Exercise materials

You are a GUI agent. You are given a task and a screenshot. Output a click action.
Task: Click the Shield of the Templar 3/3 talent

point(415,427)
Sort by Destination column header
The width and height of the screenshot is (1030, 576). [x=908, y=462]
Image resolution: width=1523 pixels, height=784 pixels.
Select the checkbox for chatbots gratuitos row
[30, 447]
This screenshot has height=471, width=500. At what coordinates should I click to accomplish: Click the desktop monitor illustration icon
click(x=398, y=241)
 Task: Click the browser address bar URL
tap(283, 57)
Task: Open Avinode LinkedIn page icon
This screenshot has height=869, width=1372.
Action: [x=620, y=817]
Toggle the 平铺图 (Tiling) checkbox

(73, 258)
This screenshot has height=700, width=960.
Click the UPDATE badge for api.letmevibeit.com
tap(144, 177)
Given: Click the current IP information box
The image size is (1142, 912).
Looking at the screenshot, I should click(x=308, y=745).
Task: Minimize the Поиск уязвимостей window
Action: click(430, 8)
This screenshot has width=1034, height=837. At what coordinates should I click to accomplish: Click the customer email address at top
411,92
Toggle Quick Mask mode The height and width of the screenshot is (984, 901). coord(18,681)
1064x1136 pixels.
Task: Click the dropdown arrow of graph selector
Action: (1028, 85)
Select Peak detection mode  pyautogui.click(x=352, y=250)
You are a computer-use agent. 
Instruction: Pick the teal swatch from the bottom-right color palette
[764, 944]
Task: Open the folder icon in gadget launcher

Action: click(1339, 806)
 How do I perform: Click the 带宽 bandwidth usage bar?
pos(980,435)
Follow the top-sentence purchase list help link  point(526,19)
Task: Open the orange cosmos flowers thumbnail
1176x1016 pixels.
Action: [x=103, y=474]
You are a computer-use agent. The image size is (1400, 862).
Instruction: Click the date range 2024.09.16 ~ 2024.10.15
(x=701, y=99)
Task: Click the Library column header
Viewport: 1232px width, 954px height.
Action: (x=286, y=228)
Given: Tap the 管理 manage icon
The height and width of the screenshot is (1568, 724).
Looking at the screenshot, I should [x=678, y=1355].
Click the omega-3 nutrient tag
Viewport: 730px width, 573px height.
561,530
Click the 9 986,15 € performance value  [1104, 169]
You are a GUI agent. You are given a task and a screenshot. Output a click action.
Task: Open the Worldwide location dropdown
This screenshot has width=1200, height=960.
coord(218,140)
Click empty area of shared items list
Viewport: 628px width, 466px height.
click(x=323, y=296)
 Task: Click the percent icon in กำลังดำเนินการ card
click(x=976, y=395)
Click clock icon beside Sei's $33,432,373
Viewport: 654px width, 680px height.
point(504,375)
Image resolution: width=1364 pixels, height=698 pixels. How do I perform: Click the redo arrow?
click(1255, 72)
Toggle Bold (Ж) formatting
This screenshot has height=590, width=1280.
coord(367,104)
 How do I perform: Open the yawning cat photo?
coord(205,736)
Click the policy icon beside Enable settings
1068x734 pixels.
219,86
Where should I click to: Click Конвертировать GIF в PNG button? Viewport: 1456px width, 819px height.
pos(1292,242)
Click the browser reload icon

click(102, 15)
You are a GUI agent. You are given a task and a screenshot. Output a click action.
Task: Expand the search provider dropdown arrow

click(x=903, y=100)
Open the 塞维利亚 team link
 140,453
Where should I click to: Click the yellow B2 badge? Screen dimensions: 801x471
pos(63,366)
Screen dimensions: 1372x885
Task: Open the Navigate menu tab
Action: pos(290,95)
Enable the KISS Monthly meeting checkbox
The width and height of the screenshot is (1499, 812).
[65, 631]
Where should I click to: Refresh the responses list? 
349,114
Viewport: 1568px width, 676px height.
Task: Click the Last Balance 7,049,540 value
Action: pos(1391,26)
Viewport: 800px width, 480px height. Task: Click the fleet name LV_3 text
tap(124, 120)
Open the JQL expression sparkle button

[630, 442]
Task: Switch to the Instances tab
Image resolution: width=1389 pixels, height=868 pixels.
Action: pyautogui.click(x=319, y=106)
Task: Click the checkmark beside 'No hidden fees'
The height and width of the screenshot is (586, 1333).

Work required
Retype the lines of the listing from the line containing "Open the 塞维利亚 team link" through the end of the listing, inclusive.

Worked answer
Open the 塞维利亚 team link
 140,453
Where should I click to: Click the yellow B2 badge? Screen dimensions: 801x471
pos(63,366)
Screen dimensions: 1372x885
Task: Open the Navigate menu tab
Action: pos(290,95)
Enable the KISS Monthly meeting checkbox
The width and height of the screenshot is (1499, 812).
[65, 631]
Where should I click to: Refresh the responses list? 
349,114
Viewport: 1568px width, 676px height.
Task: Click the Last Balance 7,049,540 value
Action: pos(1391,26)
Viewport: 800px width, 480px height. Task: Click the fleet name LV_3 text
tap(124, 120)
Open the JQL expression sparkle button

[630, 442]
Task: Switch to the Instances tab
Image resolution: width=1389 pixels, height=868 pixels.
Action: pyautogui.click(x=319, y=106)
Task: Click the checkmark beside 'No hidden fees'
The height and width of the screenshot is (586, 1333).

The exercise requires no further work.